━━━ Records for processing ━━━

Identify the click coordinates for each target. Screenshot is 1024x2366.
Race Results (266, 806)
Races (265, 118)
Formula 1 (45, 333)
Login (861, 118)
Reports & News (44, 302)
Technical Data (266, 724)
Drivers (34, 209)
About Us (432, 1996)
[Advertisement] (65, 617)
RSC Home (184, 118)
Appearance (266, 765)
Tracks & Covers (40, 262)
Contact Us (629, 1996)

━━━

What the task asks:
Your task is to output all of the data above word for word.

Solution to this task:
Identify the click coordinates for each target. Screenshot is 1024x2366.
Race Results (266, 806)
Races (265, 118)
Formula 1 (45, 333)
Login (861, 118)
Reports & News (44, 302)
Technical Data (266, 724)
Drivers (34, 209)
About Us (432, 1996)
[Advertisement] (65, 617)
RSC Home (184, 118)
Appearance (266, 765)
Tracks & Covers (40, 262)
Contact Us (629, 1996)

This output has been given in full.